The timing is awkward, if not alarming. SpaceX, which completed its all-stock merger with xAI in February, is racing toward a blockbuster IPO reportedly seeking a valuation north of $1.5 trillion. xAI and Grok are listed as core AI assets in the filing. And yet the people who helped build the company from scratch are departing at a pace that corporate governance experts describe as a serious red flag. "Anytime you see mass departures of the founding leadership team, that is a negative signal," Charles Elson, a corporate governance expert, told Business Insider. "Either you're leaving because you're cashing out—which suggests you think the thing is overpriced—or you're leaving because you don't have faith in the management going forward. Either way, it doesn't look good."

Nordeen's departure was particularly surprising to those who thought he would stay. A longtime friend of Musk's cousin and one of the so-called "three musketeers" who assisted in the Twitter takeover, Nordeen was described by a former colleague as "Musk's handler." The expectation was that he would go down with the ship. Instead, the ship appears to be sailing without its original crew. Former colleagues describe a company that has pivoted from building something new to preparing for a public markets debut—and the culture shift that comes with that.

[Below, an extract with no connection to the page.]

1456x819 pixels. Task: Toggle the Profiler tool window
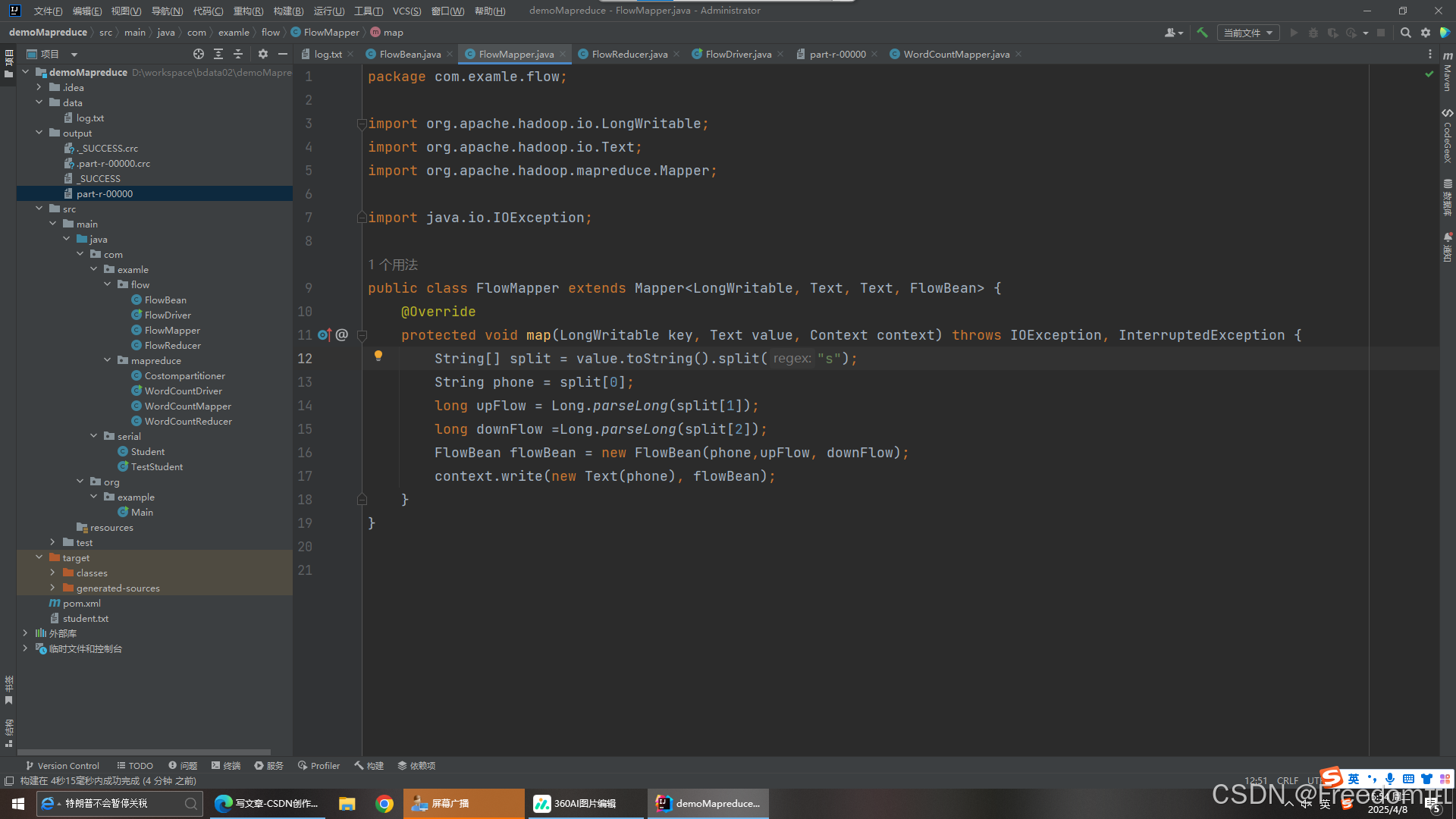(318, 766)
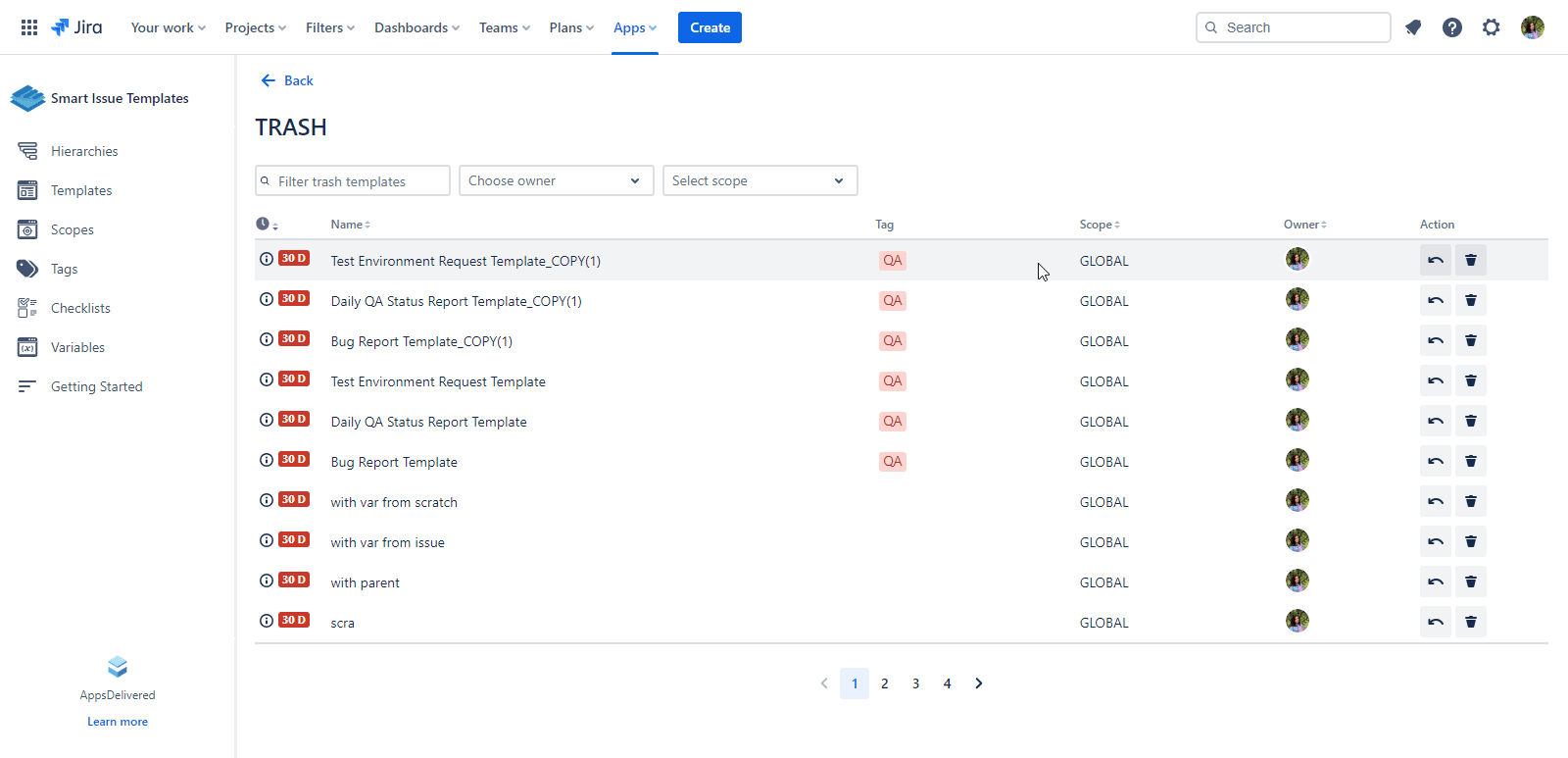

Musk's public response has been characteristically breezy. He posted that xAI "was not built right first time around" and drew a parallel to his retooling of Tesla nearly two decades ago. In 2008, Musk ousted cofounder Martin Eberhard and rebuilt the company from the ground up, eventually turning a failing EV startup into the world's most valuable car company. It's a playbook he clearly believes he can repeat. But the comparison has limits. Tesla in 2008 faced few serious competitors in the EV market. xAI in 2026 is operating in one of the most aggressively contested spaces in tech, competing against OpenAI, Anthropic, Google DeepMind, and others, all of whom are well-funded, all of whom are moving fast.

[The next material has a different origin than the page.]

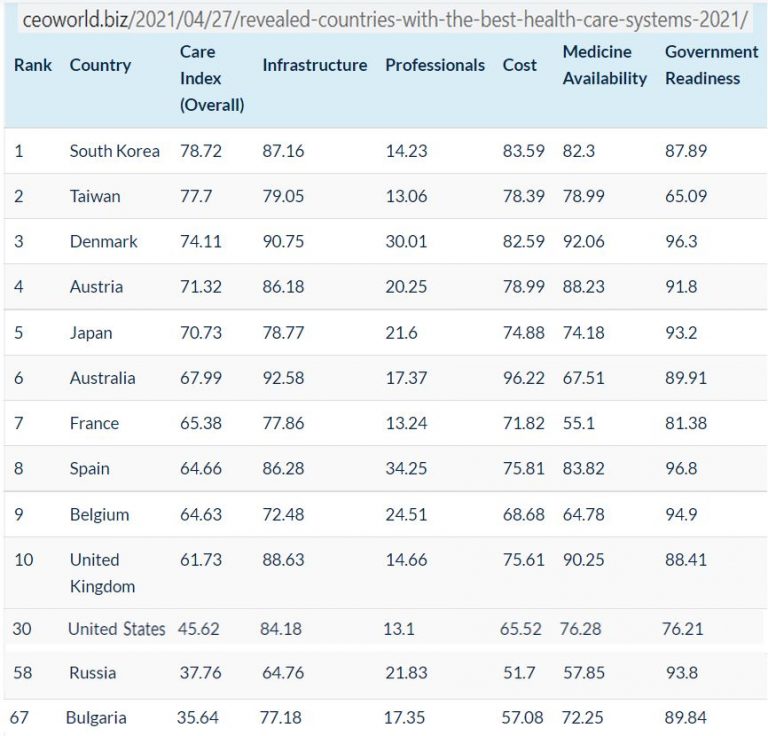768x736 pixels.
Task: Select the Australia country cell
Action: 102,378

The rebuild itself is already underway. Tesla and SpaceX engineers are being pulled into xAI as the company races to ship Grok 5 and prepare for an IPO that will demand the kind of financial disclosure that private companies can avoid. Analysts at PitchBook note that the xAI integration creates "a lot of risks" for SpaceX's IPO narrative, pointing to the startup's bleeding burn rate and the distraction of managing a high-profile talent exodus during a critical pre-public window. Whether Musk's Tesla playbook works again—or whether this is the moment the cracks become impossible to paper over—is the key question hanging over one of the most anticipated public offerings in years.